## Description of the task
Reproduce all of the data word for word.

Items from a dataset:
- - - - - - -

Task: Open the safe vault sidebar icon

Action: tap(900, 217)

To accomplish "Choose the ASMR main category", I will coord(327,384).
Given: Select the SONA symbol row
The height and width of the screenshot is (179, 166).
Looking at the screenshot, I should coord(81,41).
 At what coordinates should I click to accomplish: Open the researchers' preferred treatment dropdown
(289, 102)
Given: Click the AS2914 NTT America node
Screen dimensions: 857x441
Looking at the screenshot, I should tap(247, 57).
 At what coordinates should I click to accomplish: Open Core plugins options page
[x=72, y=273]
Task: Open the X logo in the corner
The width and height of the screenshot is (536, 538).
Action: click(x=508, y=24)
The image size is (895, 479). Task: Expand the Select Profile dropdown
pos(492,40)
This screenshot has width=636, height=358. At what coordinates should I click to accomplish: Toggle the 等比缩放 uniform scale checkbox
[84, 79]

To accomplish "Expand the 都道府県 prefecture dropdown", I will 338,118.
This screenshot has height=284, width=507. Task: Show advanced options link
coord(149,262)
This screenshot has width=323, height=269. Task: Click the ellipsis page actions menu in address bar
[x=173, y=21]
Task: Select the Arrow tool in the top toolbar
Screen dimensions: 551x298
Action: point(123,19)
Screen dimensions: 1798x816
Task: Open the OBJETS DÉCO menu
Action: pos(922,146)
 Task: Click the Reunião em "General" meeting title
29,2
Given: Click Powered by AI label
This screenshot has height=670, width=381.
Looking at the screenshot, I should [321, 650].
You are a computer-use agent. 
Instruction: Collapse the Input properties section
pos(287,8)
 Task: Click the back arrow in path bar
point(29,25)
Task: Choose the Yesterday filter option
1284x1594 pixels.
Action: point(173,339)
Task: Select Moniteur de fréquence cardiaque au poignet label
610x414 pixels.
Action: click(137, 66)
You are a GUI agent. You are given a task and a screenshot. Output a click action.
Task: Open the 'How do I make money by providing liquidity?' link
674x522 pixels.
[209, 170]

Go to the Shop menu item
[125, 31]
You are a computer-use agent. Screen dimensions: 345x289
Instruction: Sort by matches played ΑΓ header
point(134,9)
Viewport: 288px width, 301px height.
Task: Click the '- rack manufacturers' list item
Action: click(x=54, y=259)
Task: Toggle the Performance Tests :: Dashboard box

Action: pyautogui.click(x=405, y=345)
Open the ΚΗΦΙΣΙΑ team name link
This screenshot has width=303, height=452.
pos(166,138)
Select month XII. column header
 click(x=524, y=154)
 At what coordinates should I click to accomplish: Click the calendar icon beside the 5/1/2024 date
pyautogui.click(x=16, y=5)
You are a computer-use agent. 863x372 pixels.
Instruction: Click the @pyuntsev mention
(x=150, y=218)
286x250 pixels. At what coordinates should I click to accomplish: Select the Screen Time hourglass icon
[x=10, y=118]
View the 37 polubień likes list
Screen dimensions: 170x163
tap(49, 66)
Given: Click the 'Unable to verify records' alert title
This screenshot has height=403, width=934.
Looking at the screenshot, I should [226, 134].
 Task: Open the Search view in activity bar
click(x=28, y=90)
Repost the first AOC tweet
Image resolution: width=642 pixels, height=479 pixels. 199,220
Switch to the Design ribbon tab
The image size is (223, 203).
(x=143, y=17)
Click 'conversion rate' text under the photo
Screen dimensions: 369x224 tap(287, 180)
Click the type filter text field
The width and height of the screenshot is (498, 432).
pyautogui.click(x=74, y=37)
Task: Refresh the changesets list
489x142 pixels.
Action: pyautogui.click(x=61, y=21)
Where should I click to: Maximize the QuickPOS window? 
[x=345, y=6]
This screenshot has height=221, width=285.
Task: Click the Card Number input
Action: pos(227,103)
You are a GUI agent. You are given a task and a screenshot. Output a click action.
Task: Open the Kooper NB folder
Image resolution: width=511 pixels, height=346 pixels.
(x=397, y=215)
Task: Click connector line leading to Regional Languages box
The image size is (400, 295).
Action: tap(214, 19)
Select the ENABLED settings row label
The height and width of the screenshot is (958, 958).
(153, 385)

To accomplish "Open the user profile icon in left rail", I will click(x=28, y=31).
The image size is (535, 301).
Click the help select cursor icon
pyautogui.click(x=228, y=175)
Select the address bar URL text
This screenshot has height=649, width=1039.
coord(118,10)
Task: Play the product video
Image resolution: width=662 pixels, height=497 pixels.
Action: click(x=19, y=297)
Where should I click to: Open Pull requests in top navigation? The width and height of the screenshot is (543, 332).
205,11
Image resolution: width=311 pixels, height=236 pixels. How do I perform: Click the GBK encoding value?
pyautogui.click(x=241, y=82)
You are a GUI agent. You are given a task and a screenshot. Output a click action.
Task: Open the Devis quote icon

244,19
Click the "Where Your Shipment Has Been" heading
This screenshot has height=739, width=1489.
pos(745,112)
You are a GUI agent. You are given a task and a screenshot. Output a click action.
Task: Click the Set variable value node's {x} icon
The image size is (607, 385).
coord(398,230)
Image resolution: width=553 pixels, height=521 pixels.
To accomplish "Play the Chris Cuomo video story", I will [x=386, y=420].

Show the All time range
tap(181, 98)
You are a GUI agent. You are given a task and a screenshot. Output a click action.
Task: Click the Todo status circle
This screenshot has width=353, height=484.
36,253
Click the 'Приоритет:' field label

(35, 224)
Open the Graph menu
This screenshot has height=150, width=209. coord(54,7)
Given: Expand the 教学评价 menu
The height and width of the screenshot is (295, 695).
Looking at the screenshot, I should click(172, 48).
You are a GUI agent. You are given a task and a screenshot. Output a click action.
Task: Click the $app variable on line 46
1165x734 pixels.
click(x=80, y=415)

- - - - - - -

## Problem solution
Task: Open the safe vault sidebar icon

Action: tap(900, 217)

To accomplish "Choose the ASMR main category", I will coord(327,384).
Given: Select the SONA symbol row
The height and width of the screenshot is (179, 166).
Looking at the screenshot, I should coord(81,41).
 At what coordinates should I click to accomplish: Open the researchers' preferred treatment dropdown
(289, 102)
Given: Click the AS2914 NTT America node
Screen dimensions: 857x441
Looking at the screenshot, I should tap(247, 57).
 At what coordinates should I click to accomplish: Open Core plugins options page
[x=72, y=273]
Task: Open the X logo in the corner
The width and height of the screenshot is (536, 538).
Action: click(x=508, y=24)
The image size is (895, 479). Task: Expand the Select Profile dropdown
pos(492,40)
This screenshot has width=636, height=358. At what coordinates should I click to accomplish: Toggle the 等比缩放 uniform scale checkbox
[84, 79]

To accomplish "Expand the 都道府県 prefecture dropdown", I will 338,118.
This screenshot has height=284, width=507. Task: Show advanced options link
coord(149,262)
This screenshot has width=323, height=269. Task: Click the ellipsis page actions menu in address bar
[x=173, y=21]
Task: Select the Arrow tool in the top toolbar
Screen dimensions: 551x298
Action: point(123,19)
Screen dimensions: 1798x816
Task: Open the OBJETS DÉCO menu
Action: pos(922,146)
 Task: Click the Reunião em "General" meeting title
29,2
Given: Click Powered by AI label
This screenshot has height=670, width=381.
Looking at the screenshot, I should [321, 650].
You are a computer-use agent. 
Instruction: Collapse the Input properties section
pos(287,8)
 Task: Click the back arrow in path bar
point(29,25)
Task: Choose the Yesterday filter option
1284x1594 pixels.
Action: point(173,339)
Task: Select Moniteur de fréquence cardiaque au poignet label
610x414 pixels.
Action: click(137, 66)
You are a GUI agent. You are given a task and a screenshot. Output a click action.
Task: Open the 'How do I make money by providing liquidity?' link
674x522 pixels.
[209, 170]

Go to the Shop menu item
[125, 31]
You are a computer-use agent. Screen dimensions: 345x289
Instruction: Sort by matches played ΑΓ header
point(134,9)
Viewport: 288px width, 301px height.
Task: Click the '- rack manufacturers' list item
Action: click(x=54, y=259)
Task: Toggle the Performance Tests :: Dashboard box

Action: pyautogui.click(x=405, y=345)
Open the ΚΗΦΙΣΙΑ team name link
This screenshot has width=303, height=452.
pos(166,138)
Select month XII. column header
 click(x=524, y=154)
 At what coordinates should I click to accomplish: Click the calendar icon beside the 5/1/2024 date
pyautogui.click(x=16, y=5)
You are a computer-use agent. 863x372 pixels.
Instruction: Click the @pyuntsev mention
(x=150, y=218)
286x250 pixels. At what coordinates should I click to accomplish: Select the Screen Time hourglass icon
[x=10, y=118]
View the 37 polubień likes list
Screen dimensions: 170x163
tap(49, 66)
Given: Click the 'Unable to verify records' alert title
This screenshot has height=403, width=934.
Looking at the screenshot, I should [226, 134].
 Task: Open the Search view in activity bar
click(x=28, y=90)
Repost the first AOC tweet
Image resolution: width=642 pixels, height=479 pixels. 199,220
Switch to the Design ribbon tab
The image size is (223, 203).
(x=143, y=17)
Click 'conversion rate' text under the photo
Screen dimensions: 369x224 tap(287, 180)
Click the type filter text field
The width and height of the screenshot is (498, 432).
pyautogui.click(x=74, y=37)
Task: Refresh the changesets list
489x142 pixels.
Action: pyautogui.click(x=61, y=21)
Where should I click to: Maximize the QuickPOS window? 
[x=345, y=6]
This screenshot has height=221, width=285.
Task: Click the Card Number input
Action: pos(227,103)
You are a GUI agent. You are given a task and a screenshot. Output a click action.
Task: Open the Kooper NB folder
Image resolution: width=511 pixels, height=346 pixels.
(x=397, y=215)
Task: Click connector line leading to Regional Languages box
The image size is (400, 295).
Action: tap(214, 19)
Select the ENABLED settings row label
The height and width of the screenshot is (958, 958).
(153, 385)

To accomplish "Open the user profile icon in left rail", I will click(x=28, y=31).
The image size is (535, 301).
Click the help select cursor icon
pyautogui.click(x=228, y=175)
Select the address bar URL text
This screenshot has height=649, width=1039.
coord(118,10)
Task: Play the product video
Image resolution: width=662 pixels, height=497 pixels.
Action: click(x=19, y=297)
Where should I click to: Open Pull requests in top navigation? The width and height of the screenshot is (543, 332).
205,11
Image resolution: width=311 pixels, height=236 pixels. How do I perform: Click the GBK encoding value?
pyautogui.click(x=241, y=82)
You are a GUI agent. You are given a task and a screenshot. Output a click action.
Task: Open the Devis quote icon

244,19
Click the "Where Your Shipment Has Been" heading
This screenshot has height=739, width=1489.
pos(745,112)
You are a GUI agent. You are given a task and a screenshot. Output a click action.
Task: Click the Set variable value node's {x} icon
The image size is (607, 385).
coord(398,230)
Image resolution: width=553 pixels, height=521 pixels.
To accomplish "Play the Chris Cuomo video story", I will [x=386, y=420].

Show the All time range
tap(181, 98)
You are a GUI agent. You are given a task and a screenshot. Output a click action.
Task: Click the Todo status circle
This screenshot has width=353, height=484.
36,253
Click the 'Приоритет:' field label

(35, 224)
Open the Graph menu
This screenshot has height=150, width=209. coord(54,7)
Given: Expand the 教学评价 menu
The height and width of the screenshot is (295, 695).
Looking at the screenshot, I should click(172, 48).
You are a GUI agent. You are given a task and a screenshot. Output a click action.
Task: Click the $app variable on line 46
1165x734 pixels.
click(x=80, y=415)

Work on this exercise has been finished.